Besonders schrecklich, so die Autoren moralistischer Prosa, ist die Wirkung von Hopfen auf eine Frau: So sagt Hops: „Wenn meine Frau, was auch immer sie ist, anfängt, sich zu betrinken, werde ich sie verrückt machen, und sie wird noch bitterer als alle Menschen.

Und ich werde körperliche Gelüste in ihr wecken, und sie wird eine Lachnummer sein zwischen: Menschen, und sie ist exkommuniziert von Gott und von der Kirche Gottes, also wäre es besser für sie, nicht geboren zu werden“; „Ja, immer hüte dich vor einer betrunkenen Frau: einem betrunkenen Ehemann: - schlecht, und die Frau ist betrunken und die Welt ist nicht schön."

Die Analyse der Texte der moralistischen Prosa zeigt also, dass Trunkenheit in Russland traditionell verurteilt wurde, eine betrunkene Person von den Autoren der Texte und folglich von der Gesellschaft als Ganzes streng verurteilt wurde.

2.5 Die Rolle und Stellung der Frau in der mittelalterlichen Gesellschaft

Viele Aussagen moralisierender Texte sind einer Frau gewidmet. Zunächst wird eine Frau nach christlicher Tradition als Quelle der Gefahr, der sündigen Versuchung und des Todes wahrgenommen: "Wein und Frauen werden korrumpieren und vernünftig sein, aber wer sich an Huren hält, wird noch unverschämter."

Eine Frau ist ein Feind des Menschengeschlechts, deshalb warnen die Weisen: „Enthülle deine Seele nicht einer Frau, denn sie wird deine Festigkeit zerstören“; "Aber vor allem sollte ein Mann es unterlassen, mit Frauen zu sprechen..."; "Wegen Frauen geraten viele in Schwierigkeiten"; "Hüte dich vor dem Kuss einer schönen Frau, wie dem Gift einer Schlange."

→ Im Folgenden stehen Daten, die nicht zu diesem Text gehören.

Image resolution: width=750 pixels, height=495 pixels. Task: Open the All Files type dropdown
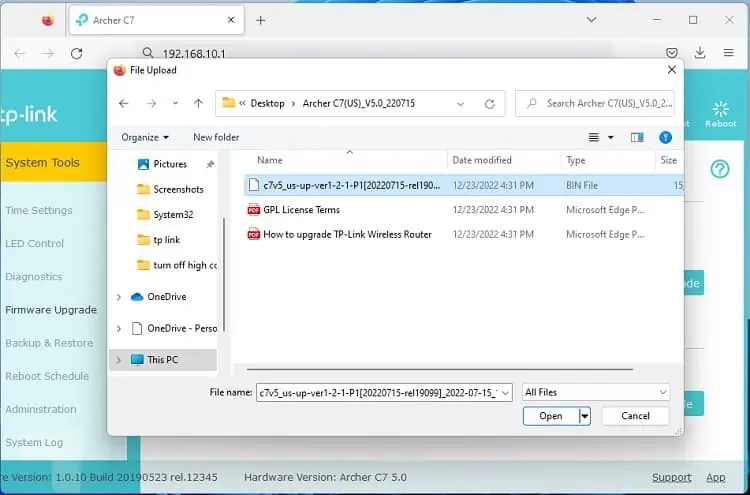pyautogui.click(x=595, y=392)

Ganze separate Abhandlungen über „gute“ und „böse“ Ehefrauen erscheinen. In einem von ihnen aus dem 15. Jahrhundert wird eine böse Frau mit dem „Auge des Teufels“ verglichen, dies ist „ein höllischer Marktplatz, eine Königin des Schmutzes, ein Herrscher der Lügen, ein satanischer Pfeil, der die Herzen trifft viele" .

Unter den Texten, mit denen die alten russischen Schriftgelehrten ihre Schriften „über böse Frauen“ ergänzten, fallen besondere „weltliche Gleichnisse“ auf - kleine Handlungserzählungen (über einen Ehemann, der um eine böse Frau weint; über den Verkauf von Kindern von einer bösen Frau; über eine alte Frau, die in einen Spiegel schaut; über denjenigen, der eine reiche Witwe heiratete; über den Mann, der vorgab, krank zu sein; über denjenigen, der seine erste Frau auspeitschte und für sich eine andere verlangte; über den Mann, der zum Affenspektakel gerufen wurde Spiele usw.). Sie alle verurteilen die Frau als Quelle der Wollust, des Unglücks für einen Mann.

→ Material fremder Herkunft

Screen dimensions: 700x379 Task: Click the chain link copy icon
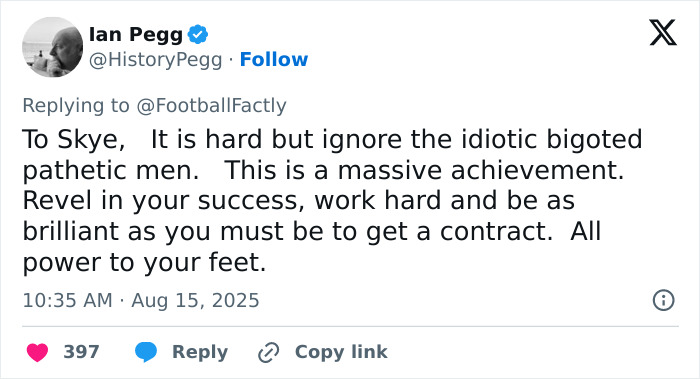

Frauen sind voller „weiblicher List“, frivol: „Frauengedanken sind instabil, wie ein Tempel ohne Dach“, falsch: „Von einer Frau selten kenne die Wahrheit" anfangs anfällig für Laster und Betrug: "Mädchen erröten nicht schlecht, während andere sich schämen, aber insgeheim machen sie es schlimmer."

Die ursprüngliche Verdorbenheit einer Frau liegt in ihrer Schönheit, und eine hässliche Frau wird auch als Qual empfunden. So lautet eine der Solon zugeschriebenen Anekdoten der „Biene“: „Dieser, von jemandem gefragt, ob er zur Ehe rät, sagte:“ Nein! Nimmst du eine hässliche Frau, wirst du gequält, nimmst du eine Schönheit, werden andere sie auch bewundern wollen.

„Es ist besser, mit einem Löwen und einer Schlange in der Wildnis zu leben, als mit einer lügenden und geschwätzigen Frau“, sagt Solomon.

Als Diogenes die streitenden Frauen sieht, sagt er: "Schau! Die Schlange bittet die Viper um Gift!" .

"Domostroy" regelt das Verhalten einer Frau: Sie muss eine gute Hausfrau sein, sich um den Haushalt kümmern, kochen und ihren Ehemann versorgen können, Gäste empfangen, allen gefallen und gleichzeitig keine Beschwerden verursachen. Auch die Frau geht „in Absprache mit ihrem Mann“ in die Kirche. So werden die Normen für das Verhalten einer Frau an einem öffentlichen Ort – bei einem Gottesdienst – beschrieben: „In der Kirche sollte sie mit niemandem sprechen, still stehen, aufmerksam dem Gesang zuhören und die Heilige Schrift lesen, ohne irgendwohin zu schauen nicht gegen eine Wand oder einen Pfeiler lehnen und nicht mit einem Stab stehen, nicht von einem Fuß auf den anderen treten, stehen Sie mit vor der Brust gekreuzten Händen, unerschütterlich und fest, und senken Sie Ihre körperlichen Augen nach unten und Ihr Herz zu Gott; bete zu Gott mit Furcht und Zittern, mit Seufzern und Tränen, um die Kirche bis zum Ende des Gottesdienstes zu verlassen, aber zu ihrem Anfang zu kommen.